9. The text is concise yet rich. The text of Rerum Novarum is significantly shorter than most recent encyclicals. The argument, especially the complex line of reasoning against socialism, is highly compressed. Several factors account for the brevity of the text. Leo was writing to bishops, unlike the popes who wrote later social encyclicals, which are addressed to all people of goodwill indeed to everyone. Pope Leo presumes his readers are bishops with advanced training in Thomism and an awareness of the social questions dominating the late nineteenth century. Despite the comparative brevity of the text, the 1891 encyclical is rich and layered with insights that have been fruitful beyond the context in which it was written. The text assumes familiarity with many ancient and medieval sources and their nineteenth-century revival, especially in the journal Civiltà Cattolica. Some of the layers have come into better focus through subsequent engagement with Rerum Novarum. For more than a century, it has been discussed and analyzed, with later detailed analyses focusing on almost every section of the text.

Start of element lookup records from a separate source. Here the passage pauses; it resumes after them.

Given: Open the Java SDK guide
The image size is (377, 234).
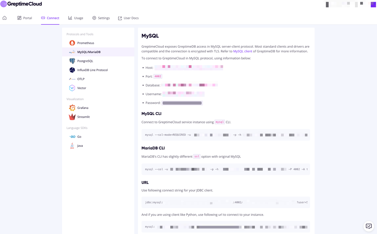Looking at the screenshot, I should (80, 145).
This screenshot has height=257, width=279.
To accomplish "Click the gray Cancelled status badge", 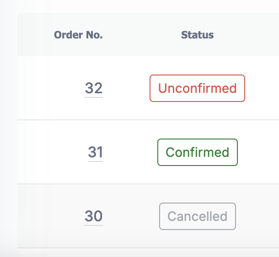I will click(x=198, y=216).
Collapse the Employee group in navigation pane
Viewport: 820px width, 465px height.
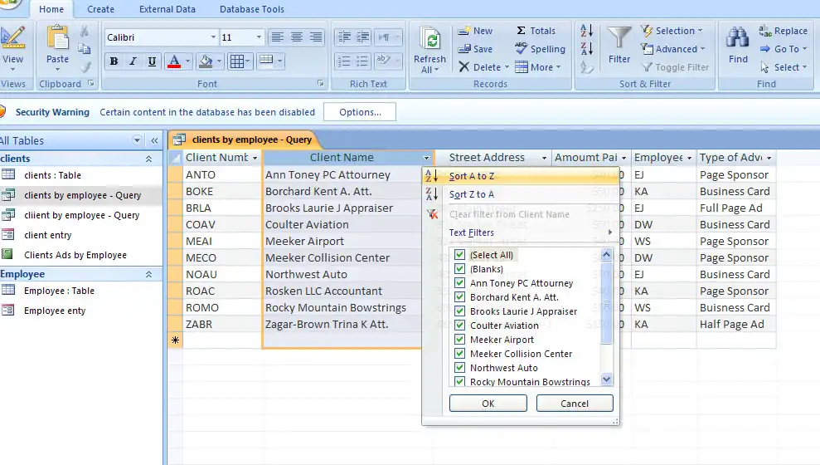[149, 274]
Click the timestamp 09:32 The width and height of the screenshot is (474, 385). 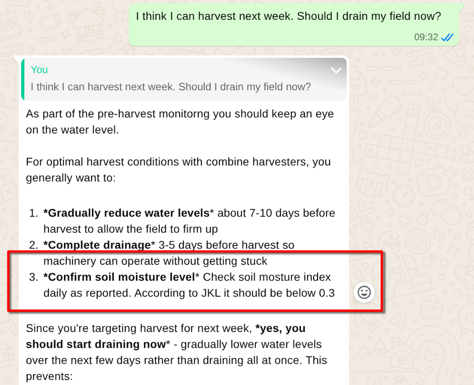(x=426, y=37)
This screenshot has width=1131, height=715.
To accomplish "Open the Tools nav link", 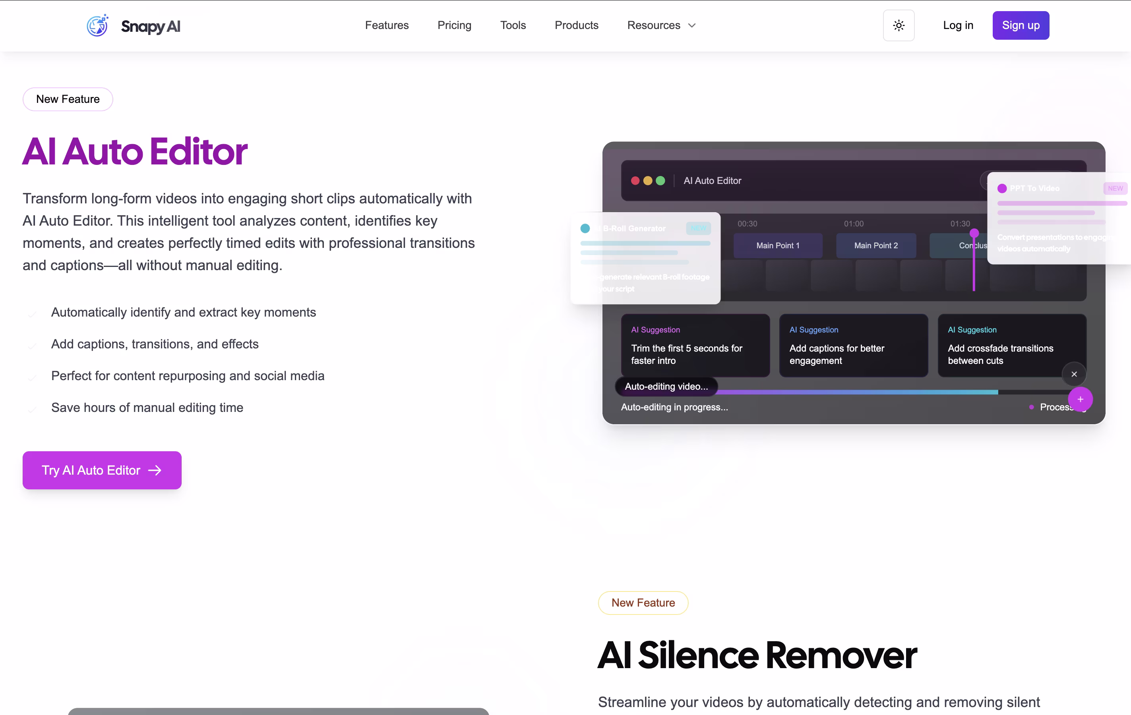I will point(512,25).

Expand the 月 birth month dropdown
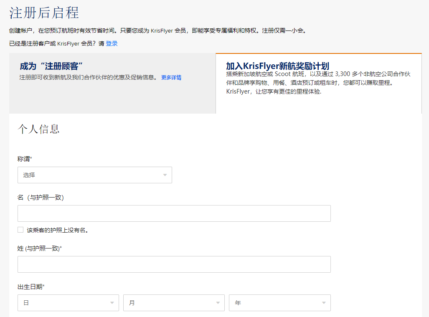click(174, 303)
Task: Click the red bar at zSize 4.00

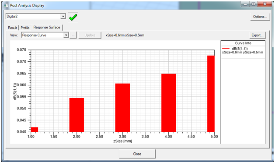Action: pyautogui.click(x=169, y=103)
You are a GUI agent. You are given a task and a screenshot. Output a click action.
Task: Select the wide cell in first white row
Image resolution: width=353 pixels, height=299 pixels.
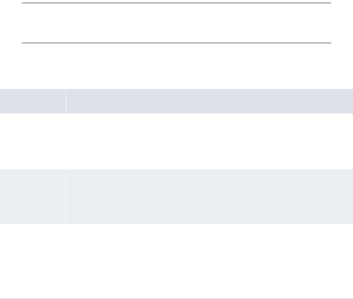[210, 142]

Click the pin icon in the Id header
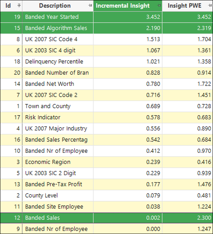[19, 5]
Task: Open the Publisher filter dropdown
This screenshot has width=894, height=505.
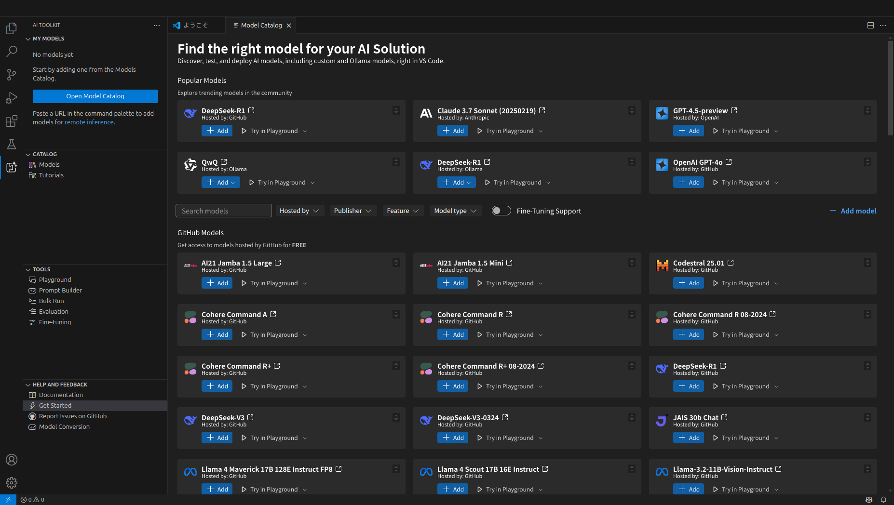Action: click(353, 211)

10. Rerum Novarum has proven fruitful in practice. Rerum Novarum was far more influential than nearly every subsequent encyclical. At a granular level, it affected industrial policies, and on a broader scale, it changed the culture. Saint John Paul II observed in his 1995 encyclical Evangelium Vitae (“The Gospel of Life”) that during the Industrial Revolution, when consciences and cultures had become callous to the treatment of working people, Pope Leo’s call had an impact on both hearts and policies. By the end of the twentieth century, no one in polite society would say that it is just to treat workers merely as items of cost.
In the domain of work post-Rerum Novarum, while there is widespread cultural acceptance that sweatshops and child labor are bad, the old worries about abuses of human dignity in the industrial economy are being replaced by concerns about the digital economy.

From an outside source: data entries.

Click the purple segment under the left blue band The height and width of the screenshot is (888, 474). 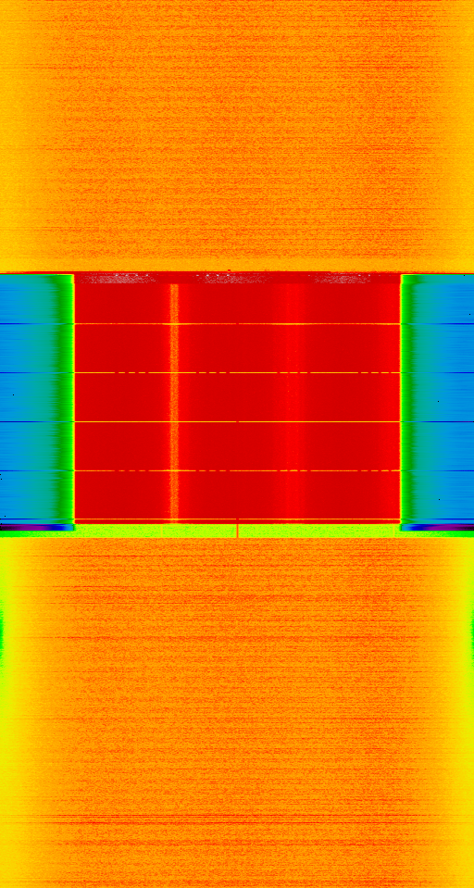tap(37, 527)
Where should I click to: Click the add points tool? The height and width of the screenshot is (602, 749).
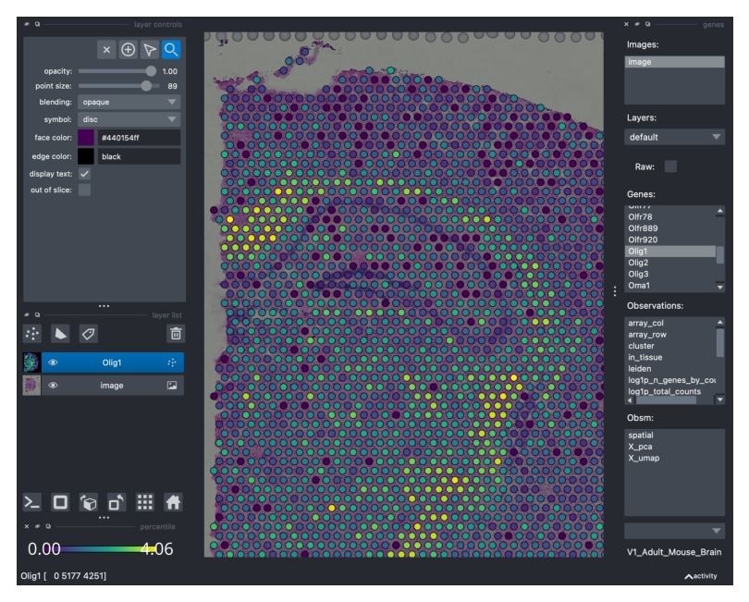coord(129,50)
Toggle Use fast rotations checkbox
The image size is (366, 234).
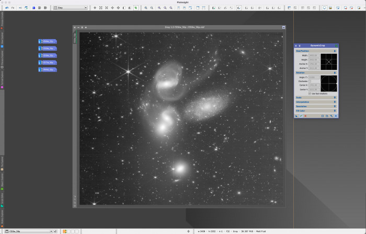310,93
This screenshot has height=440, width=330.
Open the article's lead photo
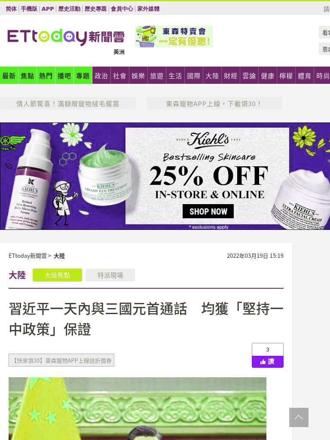(138, 409)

One fruit of Rerum Novarum suitable to our time is the call to form associations. Almost every year, a few of my students respond to Rerum Novarum by taking seriously the challenge to form associations. The long-defunct sodality at our university has been revived. Our university’s Catholic Studies programs are buzzing with social activity. Yet inviting others to join in social associations strikes me as increasingly challenging. For some young people who came of age during the COVID pandemic in a digital world, the call to participate in face-to-face associations may seem threatening. Today, when a tremendous amount of our work and our economy is digitally mediated, we risk treating one another in depersonalized, inhumane ways.
Rerum Novarum ends, appropriately, with a call to practice the virtues, a call that transcends a particular time in history and is always relevant. “The happy results we all long for must be chiefly brought about by the plenteous outpouring of charity.” Love is patient and kind. Love suffers all and endures all. This key Christian virtue will help us resist the alluring spirit of revolutionary, ravenous desire for new things in our AI age and retrieve the distinctions, habits, and practices Pope Leo XIII proposed more than a century ago.
The new Pope Leo XIV faces many challenges, and so does the Church. But my experience teaching Rerum Novarum leaves me hopeful that, just as his namesake did, our new Pope Leo will shepherd the Church through this next great revolution with wisdom, humility, and divine guidance.